Jamie Fields is one of those women. The 42-year-old from Santa Monica, Calif., rejoined Match.com the weekend after Thanksgiving, having broken up with the guy she'd been seeing the past few months.
Although Fields had attempted to find men in the real world, the past few times she'd been to wine bars with a girlfriend in the hopes of meeting someone new, she said, "We were like, 'Where are all the people?' There aren't any."
For Fields, it was the relatively recent void of people in public places that led her to spend more time with her keyboard. But for a lot of other Americans, it's decreased wealth - both real and perceived - that's keeping them home, inspiring them to spend less money and more quality time with their computers.
Money worries are making them even more picky. Although Match.com reported a 50 percent increase in profile views from November to December, a recent survey of 1,500 members found that 84 percent of them were "being more selective about first dates in today's economy."
"There's this underlying anxiety I feel energetically everywhere I go," Fields said. "Everybody I meet, there's this tentativeness."
That tentativeness is extending beyond a singleton's willingness to seal the deal and make a first date.
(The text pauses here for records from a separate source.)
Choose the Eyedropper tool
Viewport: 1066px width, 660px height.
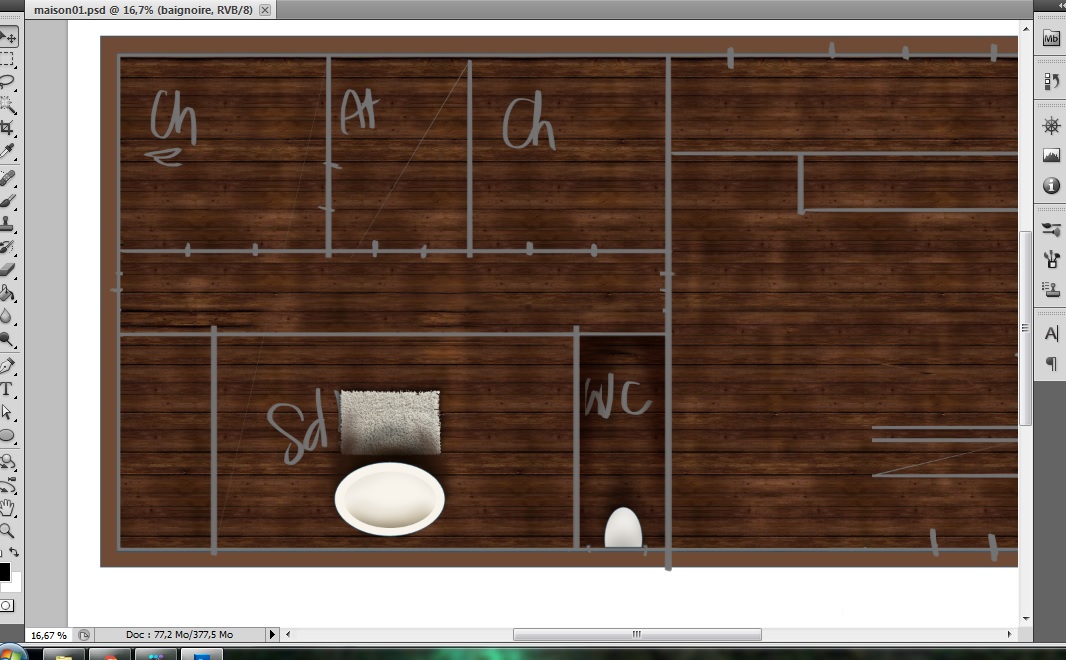8,150
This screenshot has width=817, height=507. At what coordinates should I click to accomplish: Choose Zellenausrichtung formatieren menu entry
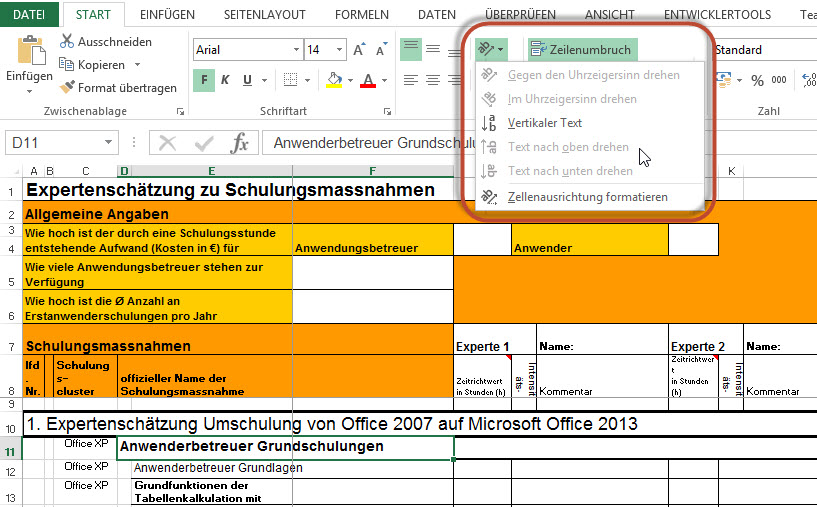[x=587, y=197]
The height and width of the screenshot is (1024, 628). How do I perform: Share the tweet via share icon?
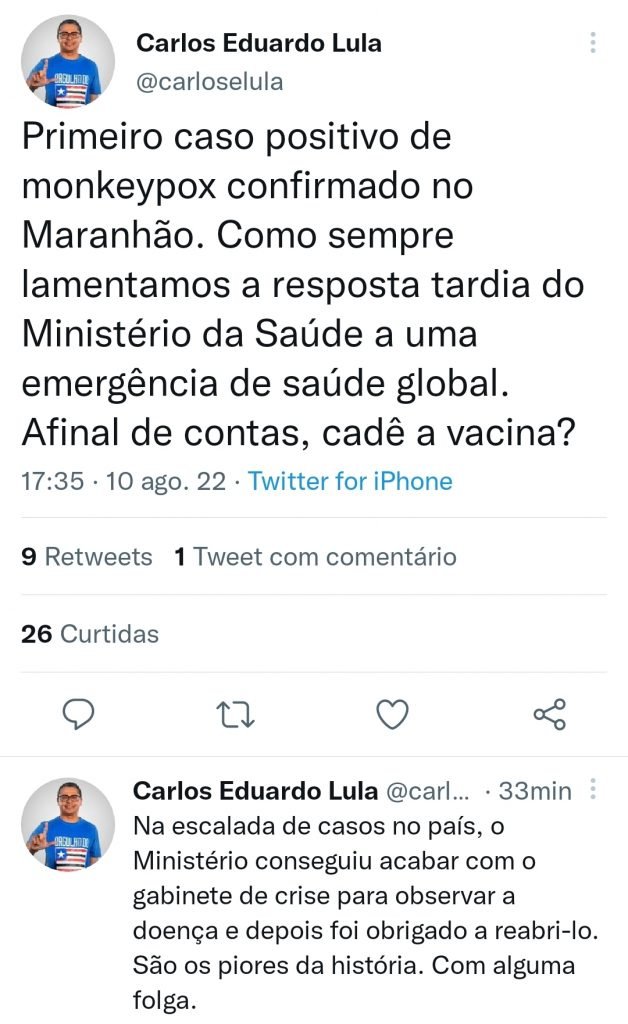coord(549,713)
It's also manifesting as a hesitancy to reach for the check at the end of an outing.
"Guys aren't jumping on it anymore," Fields said. "It's uncomfortable."
Wendy Rice, a 33-year-old chef from Hollywood, said she'd also experienced an unusually high frequency of daters playing "chicken" with the bill.
"Some guy took me out to dinner at Benihana's, and he only brought $100. I was like, 'Hello. You're taking me out,' " said Rice.
"Another guy took me out and said he forgot his wallet." Rice didn't believe him.
"You left your house. You picked me up. You put gas in your car. You bought yourself cigarettes," she said.
Men ages 25 to 44 are feeling the most stressed about the effects of their personal economic situations on their love lives, according to the eHarmony survey. Psychologist Diana Kirschner speculates it's because American men derive so much self-worth from their jobs.
"A lot of self-esteem and self-love and the identity of being a powerful person is tied up with work in this culture," said Kirschner, a New York City relationship expert and author.
But even though less income often means lower self-esteem, it doesn't have to be that way, Kirsch-ner said.
"When there's less money available to go on fancier dates, people can have a very simple connection that's even more fulfilling," she said.
Doing things like going for a walk means there's more talking. And where "there's more talking, there's more sharing, so there's intimacy. There's more closeness. You wind up being more real with each other," she said. "It's not about impressing the other person, because you can't [afford] to impress them."